The setting for this story is aboard USS CAIMAN (SS 323) operating off a foreign coast on a “mission of great importance to the government of the United States” in the winter of 1958. Commander Jack Hawkins, CO, at the conn, was conducting surveillance ops at periscope depth with about 60 feet under the keel. An ASW training exercise is in progress with several ODs and one diesel sub target.
CAIMAN, operating with the Fire Control Tracking party, was making visual observations and correlating sonar information to maintain the picture of fast moving ODs at ranges of less than 4000 yards. Tension ran high in the Conning Tower, but Captain Hawkins displaying a calm demeanor and a confident manner, conned the ship with great tactical skill. #2 Attack Scope which broke the surface at keel depth of 64 feet, was being used for a round of observations for the tracking team, when one of the targets turned toward us and the Captain ordered, “Down scope”. The scope dipped promptly as the FC party began to hear screw noises through the hull. Sonar reported that a high bearing rate DD was passing down the starboard side at a range of 1000 yards.
We all were acutely aware that going deep was not an evasive option in our situation. No one said a word, but all of us showed our concern by the wide-eyed expressions on our faces, which clearly indicated that this was a hairy spot to be in. In the mean-time, the Hawk had positioned himself in front of# 1 periscope, and ordered ”up scope”. The tracking party returned to reality and readied for a round of bearings and observations. The Captain placed his eye to the scope as it rose from the well, then immediately ordered, “down scope”, with not a word about target bearing or angle on the bow. Puzzlement was added to the tension permeating the Conning Tower.
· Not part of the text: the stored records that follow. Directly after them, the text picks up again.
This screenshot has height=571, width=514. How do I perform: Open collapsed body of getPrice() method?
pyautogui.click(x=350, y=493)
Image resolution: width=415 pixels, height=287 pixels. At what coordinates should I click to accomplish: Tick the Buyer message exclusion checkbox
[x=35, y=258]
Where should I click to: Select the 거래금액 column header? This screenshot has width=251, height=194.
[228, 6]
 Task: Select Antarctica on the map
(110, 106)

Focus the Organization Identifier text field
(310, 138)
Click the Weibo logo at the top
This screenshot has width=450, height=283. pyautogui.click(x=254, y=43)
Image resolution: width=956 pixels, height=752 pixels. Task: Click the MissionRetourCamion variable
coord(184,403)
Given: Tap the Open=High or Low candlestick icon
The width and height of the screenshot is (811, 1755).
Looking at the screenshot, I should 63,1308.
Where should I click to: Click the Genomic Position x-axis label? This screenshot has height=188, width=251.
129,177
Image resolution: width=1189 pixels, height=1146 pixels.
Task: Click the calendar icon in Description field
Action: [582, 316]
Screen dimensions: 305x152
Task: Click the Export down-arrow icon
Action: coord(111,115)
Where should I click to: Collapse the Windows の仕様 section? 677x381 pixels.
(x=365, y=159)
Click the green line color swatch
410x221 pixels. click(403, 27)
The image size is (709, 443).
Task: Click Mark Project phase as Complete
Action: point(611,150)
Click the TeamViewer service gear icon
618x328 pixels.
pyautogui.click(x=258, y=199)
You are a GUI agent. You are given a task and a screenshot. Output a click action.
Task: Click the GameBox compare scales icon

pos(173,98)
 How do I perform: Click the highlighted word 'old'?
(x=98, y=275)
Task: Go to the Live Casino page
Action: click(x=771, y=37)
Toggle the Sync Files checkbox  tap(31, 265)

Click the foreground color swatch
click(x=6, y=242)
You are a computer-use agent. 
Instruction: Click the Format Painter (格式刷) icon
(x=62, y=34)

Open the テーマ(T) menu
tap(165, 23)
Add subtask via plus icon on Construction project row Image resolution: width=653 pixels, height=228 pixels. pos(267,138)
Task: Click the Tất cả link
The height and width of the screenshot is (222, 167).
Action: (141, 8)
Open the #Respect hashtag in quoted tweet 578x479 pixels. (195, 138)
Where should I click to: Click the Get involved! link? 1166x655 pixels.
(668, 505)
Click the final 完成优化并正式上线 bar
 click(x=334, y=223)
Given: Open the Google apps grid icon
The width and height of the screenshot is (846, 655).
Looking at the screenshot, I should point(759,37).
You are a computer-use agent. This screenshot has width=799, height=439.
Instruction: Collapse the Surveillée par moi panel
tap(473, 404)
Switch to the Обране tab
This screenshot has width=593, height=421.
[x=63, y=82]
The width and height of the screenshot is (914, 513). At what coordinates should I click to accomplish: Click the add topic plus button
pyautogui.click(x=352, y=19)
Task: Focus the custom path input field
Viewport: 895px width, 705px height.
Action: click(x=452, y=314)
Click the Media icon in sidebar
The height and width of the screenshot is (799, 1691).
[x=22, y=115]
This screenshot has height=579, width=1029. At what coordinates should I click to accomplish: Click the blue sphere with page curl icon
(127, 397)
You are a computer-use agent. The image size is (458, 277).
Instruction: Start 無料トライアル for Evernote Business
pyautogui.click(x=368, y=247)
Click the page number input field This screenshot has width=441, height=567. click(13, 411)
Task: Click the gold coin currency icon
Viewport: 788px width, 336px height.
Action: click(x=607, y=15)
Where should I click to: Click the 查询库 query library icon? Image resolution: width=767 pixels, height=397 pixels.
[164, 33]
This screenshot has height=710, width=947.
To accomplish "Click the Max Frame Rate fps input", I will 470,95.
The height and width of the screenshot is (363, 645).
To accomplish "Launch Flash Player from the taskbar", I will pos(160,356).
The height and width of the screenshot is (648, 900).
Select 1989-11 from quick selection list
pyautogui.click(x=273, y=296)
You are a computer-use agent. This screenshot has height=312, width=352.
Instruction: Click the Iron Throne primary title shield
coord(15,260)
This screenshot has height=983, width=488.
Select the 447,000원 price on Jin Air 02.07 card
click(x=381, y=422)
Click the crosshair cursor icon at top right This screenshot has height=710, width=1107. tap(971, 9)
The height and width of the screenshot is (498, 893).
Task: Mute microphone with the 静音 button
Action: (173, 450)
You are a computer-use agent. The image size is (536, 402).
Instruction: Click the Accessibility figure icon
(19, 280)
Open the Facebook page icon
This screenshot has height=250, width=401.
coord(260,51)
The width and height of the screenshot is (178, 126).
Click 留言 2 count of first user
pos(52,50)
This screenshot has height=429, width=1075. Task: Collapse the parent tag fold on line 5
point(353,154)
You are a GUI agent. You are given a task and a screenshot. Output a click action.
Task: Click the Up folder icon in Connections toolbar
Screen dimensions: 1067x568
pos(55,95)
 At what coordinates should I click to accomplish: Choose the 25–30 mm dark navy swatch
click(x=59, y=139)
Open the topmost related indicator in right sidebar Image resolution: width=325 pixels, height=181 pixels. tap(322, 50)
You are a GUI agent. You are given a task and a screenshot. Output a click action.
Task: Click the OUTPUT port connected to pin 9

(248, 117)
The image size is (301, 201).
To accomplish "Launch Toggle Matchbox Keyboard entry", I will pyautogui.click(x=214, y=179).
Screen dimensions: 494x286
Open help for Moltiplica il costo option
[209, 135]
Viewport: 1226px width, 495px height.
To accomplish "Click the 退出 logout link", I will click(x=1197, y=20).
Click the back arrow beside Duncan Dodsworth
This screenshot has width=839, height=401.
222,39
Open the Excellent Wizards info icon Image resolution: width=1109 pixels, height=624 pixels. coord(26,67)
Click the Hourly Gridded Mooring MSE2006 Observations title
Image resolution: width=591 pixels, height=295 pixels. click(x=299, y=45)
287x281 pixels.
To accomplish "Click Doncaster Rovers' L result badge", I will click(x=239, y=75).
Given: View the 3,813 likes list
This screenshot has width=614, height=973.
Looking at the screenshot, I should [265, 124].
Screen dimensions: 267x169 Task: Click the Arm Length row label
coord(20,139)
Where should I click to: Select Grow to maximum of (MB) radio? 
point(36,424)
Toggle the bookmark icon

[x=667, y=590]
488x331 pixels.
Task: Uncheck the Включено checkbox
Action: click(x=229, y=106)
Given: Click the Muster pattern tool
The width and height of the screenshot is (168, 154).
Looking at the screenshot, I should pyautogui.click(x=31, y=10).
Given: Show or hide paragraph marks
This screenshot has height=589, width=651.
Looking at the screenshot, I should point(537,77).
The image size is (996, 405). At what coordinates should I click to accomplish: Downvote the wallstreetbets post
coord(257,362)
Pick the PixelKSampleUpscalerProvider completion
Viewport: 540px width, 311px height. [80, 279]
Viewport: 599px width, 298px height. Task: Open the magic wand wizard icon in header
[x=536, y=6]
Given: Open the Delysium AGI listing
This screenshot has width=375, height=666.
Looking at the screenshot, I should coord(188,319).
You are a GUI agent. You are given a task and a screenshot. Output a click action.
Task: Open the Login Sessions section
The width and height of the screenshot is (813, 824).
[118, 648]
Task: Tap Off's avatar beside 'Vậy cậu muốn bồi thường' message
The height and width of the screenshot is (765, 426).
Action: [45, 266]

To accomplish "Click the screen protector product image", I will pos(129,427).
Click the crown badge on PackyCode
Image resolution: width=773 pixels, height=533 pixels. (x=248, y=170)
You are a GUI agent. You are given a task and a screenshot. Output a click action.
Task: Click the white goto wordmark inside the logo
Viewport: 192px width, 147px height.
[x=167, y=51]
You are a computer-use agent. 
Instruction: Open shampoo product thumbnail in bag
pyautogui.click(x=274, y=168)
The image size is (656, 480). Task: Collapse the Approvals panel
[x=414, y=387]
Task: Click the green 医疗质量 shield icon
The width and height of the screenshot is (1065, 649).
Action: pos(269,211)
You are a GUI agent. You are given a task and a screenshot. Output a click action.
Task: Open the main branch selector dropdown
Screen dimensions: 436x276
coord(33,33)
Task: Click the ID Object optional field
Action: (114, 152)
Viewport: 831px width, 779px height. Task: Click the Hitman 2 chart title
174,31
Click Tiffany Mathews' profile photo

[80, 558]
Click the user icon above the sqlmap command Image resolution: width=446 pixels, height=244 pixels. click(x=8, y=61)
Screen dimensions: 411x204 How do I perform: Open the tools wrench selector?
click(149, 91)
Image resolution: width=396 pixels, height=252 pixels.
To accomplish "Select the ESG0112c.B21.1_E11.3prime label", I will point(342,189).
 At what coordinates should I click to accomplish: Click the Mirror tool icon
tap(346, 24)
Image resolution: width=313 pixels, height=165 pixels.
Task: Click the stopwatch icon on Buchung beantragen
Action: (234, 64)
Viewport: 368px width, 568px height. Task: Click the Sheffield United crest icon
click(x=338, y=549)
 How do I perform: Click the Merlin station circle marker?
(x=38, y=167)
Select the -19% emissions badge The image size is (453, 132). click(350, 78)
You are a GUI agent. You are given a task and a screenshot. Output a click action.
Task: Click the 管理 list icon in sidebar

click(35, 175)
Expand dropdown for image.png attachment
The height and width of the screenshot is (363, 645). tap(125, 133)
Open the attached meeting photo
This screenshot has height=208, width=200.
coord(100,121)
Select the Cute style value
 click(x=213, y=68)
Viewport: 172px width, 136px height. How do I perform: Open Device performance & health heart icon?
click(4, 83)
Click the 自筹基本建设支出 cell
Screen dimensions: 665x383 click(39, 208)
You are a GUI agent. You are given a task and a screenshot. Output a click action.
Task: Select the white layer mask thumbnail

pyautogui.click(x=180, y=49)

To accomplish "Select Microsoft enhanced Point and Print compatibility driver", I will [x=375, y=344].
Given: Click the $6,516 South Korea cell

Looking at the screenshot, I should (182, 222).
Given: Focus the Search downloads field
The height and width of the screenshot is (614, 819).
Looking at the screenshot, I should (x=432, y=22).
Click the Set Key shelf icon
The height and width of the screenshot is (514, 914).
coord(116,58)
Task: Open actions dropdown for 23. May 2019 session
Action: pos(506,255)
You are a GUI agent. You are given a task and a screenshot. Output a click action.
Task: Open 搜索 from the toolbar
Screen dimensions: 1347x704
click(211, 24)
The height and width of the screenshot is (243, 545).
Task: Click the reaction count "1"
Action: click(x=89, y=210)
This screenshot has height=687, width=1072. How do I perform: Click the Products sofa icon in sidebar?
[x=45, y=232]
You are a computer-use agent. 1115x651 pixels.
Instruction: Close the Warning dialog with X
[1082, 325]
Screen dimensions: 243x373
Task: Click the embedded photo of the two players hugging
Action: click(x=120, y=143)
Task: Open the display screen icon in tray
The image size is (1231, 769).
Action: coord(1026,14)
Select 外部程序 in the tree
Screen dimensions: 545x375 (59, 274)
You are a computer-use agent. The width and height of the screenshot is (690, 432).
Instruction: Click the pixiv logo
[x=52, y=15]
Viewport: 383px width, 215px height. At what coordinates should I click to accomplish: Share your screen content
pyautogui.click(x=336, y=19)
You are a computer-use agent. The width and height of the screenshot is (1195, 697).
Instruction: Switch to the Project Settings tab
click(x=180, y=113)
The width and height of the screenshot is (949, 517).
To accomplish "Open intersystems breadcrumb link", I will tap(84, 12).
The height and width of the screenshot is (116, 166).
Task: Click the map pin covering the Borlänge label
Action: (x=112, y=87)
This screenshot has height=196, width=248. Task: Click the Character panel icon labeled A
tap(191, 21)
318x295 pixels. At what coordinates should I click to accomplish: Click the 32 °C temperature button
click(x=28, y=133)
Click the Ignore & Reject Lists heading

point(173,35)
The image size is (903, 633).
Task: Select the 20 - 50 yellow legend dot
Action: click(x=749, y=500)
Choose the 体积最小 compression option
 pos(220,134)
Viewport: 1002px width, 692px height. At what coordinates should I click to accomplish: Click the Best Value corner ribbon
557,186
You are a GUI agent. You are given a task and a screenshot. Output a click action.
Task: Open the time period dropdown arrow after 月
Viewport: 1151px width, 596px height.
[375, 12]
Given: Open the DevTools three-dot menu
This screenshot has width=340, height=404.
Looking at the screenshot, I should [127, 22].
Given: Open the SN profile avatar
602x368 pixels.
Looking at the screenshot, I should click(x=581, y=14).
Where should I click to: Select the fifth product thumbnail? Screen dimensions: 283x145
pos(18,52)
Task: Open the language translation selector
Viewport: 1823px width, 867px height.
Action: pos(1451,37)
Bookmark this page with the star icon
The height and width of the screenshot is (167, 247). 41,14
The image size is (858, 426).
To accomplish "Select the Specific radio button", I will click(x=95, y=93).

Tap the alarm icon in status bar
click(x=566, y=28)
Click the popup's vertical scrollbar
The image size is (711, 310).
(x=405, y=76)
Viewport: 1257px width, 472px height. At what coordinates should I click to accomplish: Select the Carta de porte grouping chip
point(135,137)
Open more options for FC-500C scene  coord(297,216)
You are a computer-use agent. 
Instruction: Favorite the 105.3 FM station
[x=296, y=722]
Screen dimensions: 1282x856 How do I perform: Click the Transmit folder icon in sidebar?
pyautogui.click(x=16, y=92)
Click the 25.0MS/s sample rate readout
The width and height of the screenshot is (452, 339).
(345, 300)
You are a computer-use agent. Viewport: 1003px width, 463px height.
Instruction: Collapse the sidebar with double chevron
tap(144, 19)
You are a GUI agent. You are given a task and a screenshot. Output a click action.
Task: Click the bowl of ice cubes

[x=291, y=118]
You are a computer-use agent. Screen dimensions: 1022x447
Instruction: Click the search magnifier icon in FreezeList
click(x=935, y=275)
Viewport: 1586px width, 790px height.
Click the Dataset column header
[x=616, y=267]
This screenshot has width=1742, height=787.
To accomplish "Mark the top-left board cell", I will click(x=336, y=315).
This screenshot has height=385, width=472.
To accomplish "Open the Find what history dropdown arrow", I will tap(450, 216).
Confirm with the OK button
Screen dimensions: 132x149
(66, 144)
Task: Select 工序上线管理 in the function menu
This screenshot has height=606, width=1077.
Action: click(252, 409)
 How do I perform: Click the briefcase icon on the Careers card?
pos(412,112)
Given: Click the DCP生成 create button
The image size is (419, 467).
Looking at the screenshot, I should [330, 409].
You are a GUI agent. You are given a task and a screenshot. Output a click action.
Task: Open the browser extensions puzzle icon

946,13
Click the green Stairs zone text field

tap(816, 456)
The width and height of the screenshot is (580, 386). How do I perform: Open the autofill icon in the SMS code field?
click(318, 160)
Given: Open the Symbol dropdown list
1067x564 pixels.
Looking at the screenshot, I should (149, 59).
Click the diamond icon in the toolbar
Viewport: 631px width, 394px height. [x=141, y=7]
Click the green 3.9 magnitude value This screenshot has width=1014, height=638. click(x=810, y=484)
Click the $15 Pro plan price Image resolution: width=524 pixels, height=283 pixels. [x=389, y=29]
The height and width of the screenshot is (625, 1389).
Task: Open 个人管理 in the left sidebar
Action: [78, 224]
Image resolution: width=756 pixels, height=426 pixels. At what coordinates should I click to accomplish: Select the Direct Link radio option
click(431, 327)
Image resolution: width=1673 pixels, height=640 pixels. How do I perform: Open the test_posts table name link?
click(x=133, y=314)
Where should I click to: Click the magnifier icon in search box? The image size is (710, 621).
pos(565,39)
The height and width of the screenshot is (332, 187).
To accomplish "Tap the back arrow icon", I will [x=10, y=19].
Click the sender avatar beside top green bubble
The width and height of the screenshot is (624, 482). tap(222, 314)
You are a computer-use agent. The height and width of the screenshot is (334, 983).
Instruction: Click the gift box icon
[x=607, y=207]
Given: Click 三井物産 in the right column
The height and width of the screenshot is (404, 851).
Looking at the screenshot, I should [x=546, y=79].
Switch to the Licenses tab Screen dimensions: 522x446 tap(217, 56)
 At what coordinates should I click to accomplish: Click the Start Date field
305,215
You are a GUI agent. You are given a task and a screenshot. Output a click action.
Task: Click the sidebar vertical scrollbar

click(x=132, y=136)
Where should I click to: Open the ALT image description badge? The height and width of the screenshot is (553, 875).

The Captain, his face showing deep concern and surprise, announced, “Men, they are closer than I thought! It seems they have put a bag over the periscope!” Suddenly, the Diving Officer shout-ed up that his depth was 64 feet, and we all realized that #I scope which the Captain had inadvertently used was at least two feet underwater when he made the observation. Laughter replaced fear and tension in an instant. The Captain had made a mistake and rather than kick butt and blame others, had instead turned the error into a humorous situation. The tracking party, now relaxed and focused was ready to roll when Captain Hawkins ordered, “Raise #2 periscope.”